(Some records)
=======

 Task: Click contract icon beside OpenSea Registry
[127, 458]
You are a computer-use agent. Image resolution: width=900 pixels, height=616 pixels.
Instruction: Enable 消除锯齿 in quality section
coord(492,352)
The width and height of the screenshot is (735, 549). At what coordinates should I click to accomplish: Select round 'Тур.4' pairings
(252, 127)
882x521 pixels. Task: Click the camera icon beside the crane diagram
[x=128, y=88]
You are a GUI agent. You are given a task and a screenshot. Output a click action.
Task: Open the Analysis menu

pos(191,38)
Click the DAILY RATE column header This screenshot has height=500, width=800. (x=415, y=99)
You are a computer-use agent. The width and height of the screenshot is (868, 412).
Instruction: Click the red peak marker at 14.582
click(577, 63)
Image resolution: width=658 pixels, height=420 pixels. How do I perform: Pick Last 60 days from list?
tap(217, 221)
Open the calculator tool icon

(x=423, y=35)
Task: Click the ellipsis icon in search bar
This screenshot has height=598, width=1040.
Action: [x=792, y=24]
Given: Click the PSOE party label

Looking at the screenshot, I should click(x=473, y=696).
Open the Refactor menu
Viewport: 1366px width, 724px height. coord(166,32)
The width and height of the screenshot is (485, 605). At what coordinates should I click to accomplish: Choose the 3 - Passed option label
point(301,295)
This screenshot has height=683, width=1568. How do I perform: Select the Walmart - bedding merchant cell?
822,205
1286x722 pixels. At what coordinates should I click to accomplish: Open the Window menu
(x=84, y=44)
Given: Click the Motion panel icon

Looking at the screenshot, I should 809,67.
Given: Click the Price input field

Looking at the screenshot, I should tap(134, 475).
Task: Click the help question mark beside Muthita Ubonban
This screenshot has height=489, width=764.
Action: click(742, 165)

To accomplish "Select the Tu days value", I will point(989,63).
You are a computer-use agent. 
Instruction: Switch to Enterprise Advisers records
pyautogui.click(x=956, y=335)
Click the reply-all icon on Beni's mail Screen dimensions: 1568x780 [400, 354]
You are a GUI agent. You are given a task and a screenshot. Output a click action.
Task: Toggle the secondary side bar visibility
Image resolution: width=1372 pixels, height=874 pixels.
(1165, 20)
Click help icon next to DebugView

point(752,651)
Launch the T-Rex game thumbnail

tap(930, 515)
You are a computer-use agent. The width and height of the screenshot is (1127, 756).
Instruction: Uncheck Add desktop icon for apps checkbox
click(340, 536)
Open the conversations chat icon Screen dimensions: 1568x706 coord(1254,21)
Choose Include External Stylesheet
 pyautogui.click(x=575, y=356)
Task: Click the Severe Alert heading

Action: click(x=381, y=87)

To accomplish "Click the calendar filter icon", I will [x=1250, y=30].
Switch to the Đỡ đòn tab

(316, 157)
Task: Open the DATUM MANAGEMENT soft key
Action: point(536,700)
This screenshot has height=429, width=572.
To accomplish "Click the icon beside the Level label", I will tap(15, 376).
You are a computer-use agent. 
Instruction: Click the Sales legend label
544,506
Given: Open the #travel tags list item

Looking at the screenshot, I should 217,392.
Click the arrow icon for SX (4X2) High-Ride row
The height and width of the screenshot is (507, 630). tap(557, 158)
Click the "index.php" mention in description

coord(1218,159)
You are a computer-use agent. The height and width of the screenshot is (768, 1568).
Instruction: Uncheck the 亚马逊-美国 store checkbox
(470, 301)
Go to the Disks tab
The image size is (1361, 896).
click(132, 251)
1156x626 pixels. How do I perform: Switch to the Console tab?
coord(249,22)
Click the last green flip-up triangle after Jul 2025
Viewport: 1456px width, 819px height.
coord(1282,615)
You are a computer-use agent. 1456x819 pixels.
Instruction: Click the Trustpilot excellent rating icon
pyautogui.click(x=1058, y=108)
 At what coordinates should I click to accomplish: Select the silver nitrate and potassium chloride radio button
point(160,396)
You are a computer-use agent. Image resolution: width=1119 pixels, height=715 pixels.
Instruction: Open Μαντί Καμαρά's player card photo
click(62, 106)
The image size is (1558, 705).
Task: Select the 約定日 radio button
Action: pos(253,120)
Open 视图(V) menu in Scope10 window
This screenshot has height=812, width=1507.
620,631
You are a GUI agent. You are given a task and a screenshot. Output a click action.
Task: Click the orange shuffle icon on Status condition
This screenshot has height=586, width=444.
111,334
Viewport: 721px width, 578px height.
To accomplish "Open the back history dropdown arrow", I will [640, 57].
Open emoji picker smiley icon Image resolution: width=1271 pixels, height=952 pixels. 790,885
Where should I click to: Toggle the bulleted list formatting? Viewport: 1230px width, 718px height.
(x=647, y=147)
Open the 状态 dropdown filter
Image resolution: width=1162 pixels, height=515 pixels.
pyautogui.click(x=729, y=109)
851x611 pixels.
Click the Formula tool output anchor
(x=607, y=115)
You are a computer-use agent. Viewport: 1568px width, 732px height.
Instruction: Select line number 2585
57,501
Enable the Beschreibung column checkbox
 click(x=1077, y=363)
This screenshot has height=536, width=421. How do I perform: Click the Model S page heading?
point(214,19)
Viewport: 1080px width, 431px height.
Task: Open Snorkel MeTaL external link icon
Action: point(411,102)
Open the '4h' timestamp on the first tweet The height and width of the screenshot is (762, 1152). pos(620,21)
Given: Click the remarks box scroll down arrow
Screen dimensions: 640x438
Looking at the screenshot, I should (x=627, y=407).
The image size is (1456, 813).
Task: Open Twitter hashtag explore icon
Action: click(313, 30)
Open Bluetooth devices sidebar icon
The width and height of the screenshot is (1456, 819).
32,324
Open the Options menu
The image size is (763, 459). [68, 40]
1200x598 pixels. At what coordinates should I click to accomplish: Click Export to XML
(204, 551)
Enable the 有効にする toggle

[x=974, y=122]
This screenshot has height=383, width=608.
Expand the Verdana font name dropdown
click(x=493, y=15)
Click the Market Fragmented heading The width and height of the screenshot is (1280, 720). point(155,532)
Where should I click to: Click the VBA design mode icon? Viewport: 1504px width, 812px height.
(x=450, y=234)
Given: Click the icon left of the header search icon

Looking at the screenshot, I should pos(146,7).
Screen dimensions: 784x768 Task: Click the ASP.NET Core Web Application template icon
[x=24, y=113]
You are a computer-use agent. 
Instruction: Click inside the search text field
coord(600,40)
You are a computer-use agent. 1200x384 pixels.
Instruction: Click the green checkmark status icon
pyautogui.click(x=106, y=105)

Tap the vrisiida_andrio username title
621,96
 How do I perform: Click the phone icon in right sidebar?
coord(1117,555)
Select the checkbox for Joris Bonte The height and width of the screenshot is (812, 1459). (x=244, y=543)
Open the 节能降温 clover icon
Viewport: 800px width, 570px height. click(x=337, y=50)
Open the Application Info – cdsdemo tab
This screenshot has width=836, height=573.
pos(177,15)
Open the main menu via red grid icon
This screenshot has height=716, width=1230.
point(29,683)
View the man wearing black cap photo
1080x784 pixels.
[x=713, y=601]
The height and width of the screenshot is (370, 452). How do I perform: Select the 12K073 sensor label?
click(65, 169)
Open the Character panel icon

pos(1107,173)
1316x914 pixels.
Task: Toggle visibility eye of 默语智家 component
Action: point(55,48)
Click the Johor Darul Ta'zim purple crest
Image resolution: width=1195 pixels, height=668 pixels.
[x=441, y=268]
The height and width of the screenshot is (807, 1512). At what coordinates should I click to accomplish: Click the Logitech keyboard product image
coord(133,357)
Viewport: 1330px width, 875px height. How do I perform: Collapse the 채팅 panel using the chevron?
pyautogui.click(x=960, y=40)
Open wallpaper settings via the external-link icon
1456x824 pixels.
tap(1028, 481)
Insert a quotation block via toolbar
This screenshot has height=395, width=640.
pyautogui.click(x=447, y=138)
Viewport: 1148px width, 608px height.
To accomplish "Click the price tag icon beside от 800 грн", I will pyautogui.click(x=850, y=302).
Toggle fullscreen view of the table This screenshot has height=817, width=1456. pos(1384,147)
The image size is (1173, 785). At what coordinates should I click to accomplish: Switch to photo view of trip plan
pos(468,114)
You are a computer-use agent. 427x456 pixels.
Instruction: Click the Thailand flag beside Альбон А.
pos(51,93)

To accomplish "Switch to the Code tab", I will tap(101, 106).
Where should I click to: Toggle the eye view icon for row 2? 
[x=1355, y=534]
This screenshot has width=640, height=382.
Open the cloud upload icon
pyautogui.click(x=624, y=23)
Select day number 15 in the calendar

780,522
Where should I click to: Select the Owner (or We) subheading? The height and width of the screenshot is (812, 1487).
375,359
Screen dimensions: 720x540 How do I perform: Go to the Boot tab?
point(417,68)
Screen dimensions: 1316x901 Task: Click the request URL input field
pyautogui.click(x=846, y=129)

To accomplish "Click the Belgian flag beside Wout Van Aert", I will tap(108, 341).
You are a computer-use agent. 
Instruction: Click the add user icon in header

=======

> _Task description_
Please write out the lines of the records above without any changes, starting at the line that contains "Open wallpaper settings" and continuing through the last line of the records.

> _Task result_
Open wallpaper settings via the external-link icon
1456x824 pixels.
tap(1028, 481)
Insert a quotation block via toolbar
This screenshot has height=395, width=640.
pyautogui.click(x=447, y=138)
Viewport: 1148px width, 608px height.
To accomplish "Click the price tag icon beside от 800 грн", I will pyautogui.click(x=850, y=302).
Toggle fullscreen view of the table This screenshot has height=817, width=1456. pos(1384,147)
The image size is (1173, 785). At what coordinates should I click to accomplish: Switch to photo view of trip plan
pos(468,114)
You are a computer-use agent. 427x456 pixels.
Instruction: Click the Thailand flag beside Альбон А.
pos(51,93)

To accomplish "Switch to the Code tab", I will tap(101, 106).
Where should I click to: Toggle the eye view icon for row 2? 
[x=1355, y=534]
This screenshot has width=640, height=382.
Open the cloud upload icon
pyautogui.click(x=624, y=23)
Select day number 15 in the calendar

780,522
Where should I click to: Select the Owner (or We) subheading? The height and width of the screenshot is (812, 1487).
375,359
Screen dimensions: 720x540 How do I perform: Go to the Boot tab?
point(417,68)
Screen dimensions: 1316x901 Task: Click the request URL input field
pyautogui.click(x=846, y=129)

To accomplish "Click the Belgian flag beside Wout Van Aert", I will tap(108, 341).
You are a computer-use agent. 
Instruction: Click the add user icon in header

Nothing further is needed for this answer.